An unnamed engineering company with energy and military customers was recently the target of a North Korean hacking group that has been operating since at least 2009, researchers said Wednesday.
The Threat Hunter Team at Symantec said the attackers breached the organization in February, probably by using the Log4j vulnerability “on a public-facing VMware View server.” Symantec is attributing the activity to Stonefly, which is also known as DarkSeoul, Operation Troy, Silent Chollima and BlackMine.
Researchers have associated some of Stonefly’s activity with North Korea’s infamous Lazarus Group hackers, who typically deal in high-value cybercrime but also have been linked to cyber-espionage.
In this case, Symantec said Stonefly is sticking with a trend first spotted in 2019: The group prefers “mounting highly selective targeted attacks against targets that could yield intelligence to assist strategically important sectors such as energy, aerospace, and military equipment.”
After the attackers breached the system, they compromised 18 other computers, installing a new version of their “Preft” backdoor and spreading open-source tools for malicious uses, the researchers said. Those included the publicly available 3proxy, WinSCP and Invoke-TheHash.
Ultimately, Stonefly “also deployed what appears to be a custom developed information stealer (infostealer),” Symantec said. That malware creates ZIP files, but it’s unclear if they were ever collected.

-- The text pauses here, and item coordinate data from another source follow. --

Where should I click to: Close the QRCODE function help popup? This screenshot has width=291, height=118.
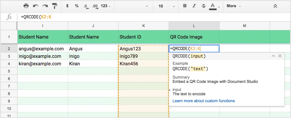coord(280,56)
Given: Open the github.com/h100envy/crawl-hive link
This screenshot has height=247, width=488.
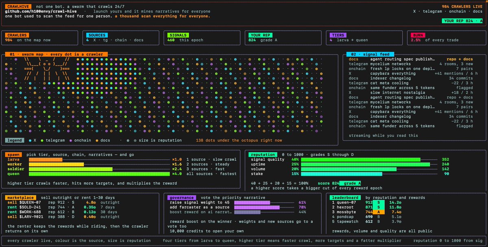Looking at the screenshot, I should pos(41,12).
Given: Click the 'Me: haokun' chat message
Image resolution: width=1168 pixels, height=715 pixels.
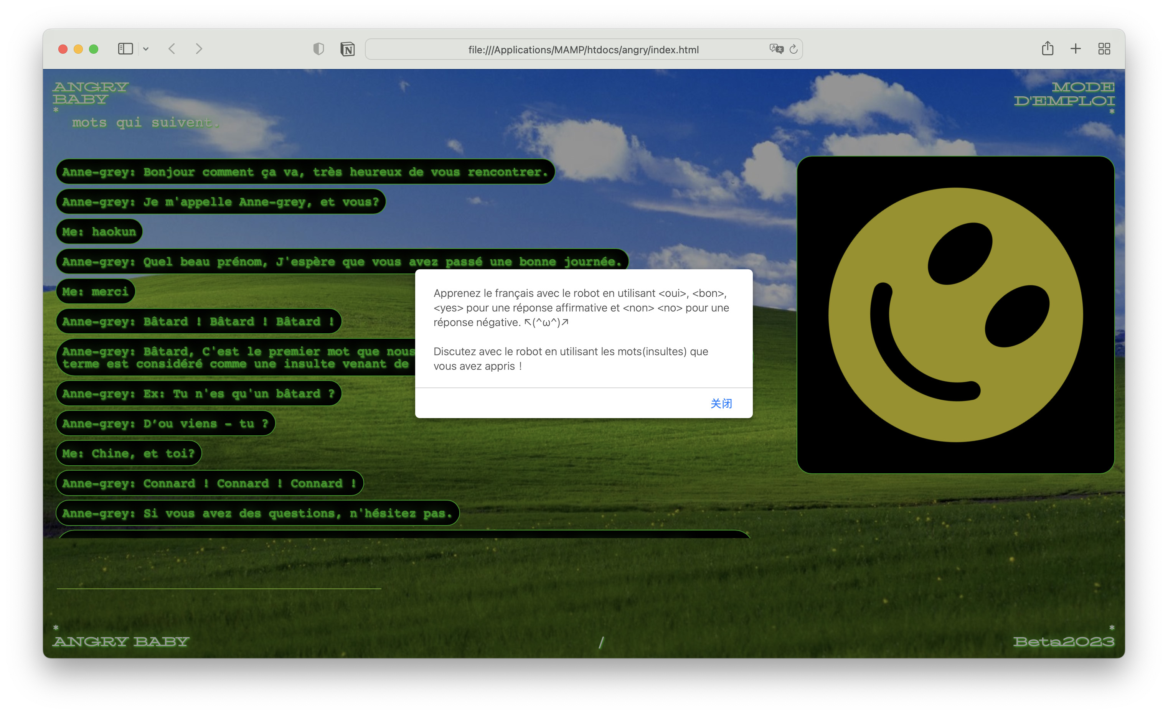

“It is possible that the exfiltration functionality was removed and the attackers planned to use an alternative means of exfiltration,” the researchers said.
The researchers did not specify where the company is located.
Symantec traces Stonefly’s activity back to distributed denial-of-service (DDoS) attacks in July 2009 against South Korean, U.S. government, and financial websites. The shift to cyber-espionage in 2019 was firm, the company said, and the February incident has clear hallmarks of Stonefly activity.
“While Stonefly’s tools and tactics continue to evolve, there are some common threads between this recent activity and previous attacks, such as its ongoing development of the Preft backdoor and heavy reliance on open-source tools,” Symantec said.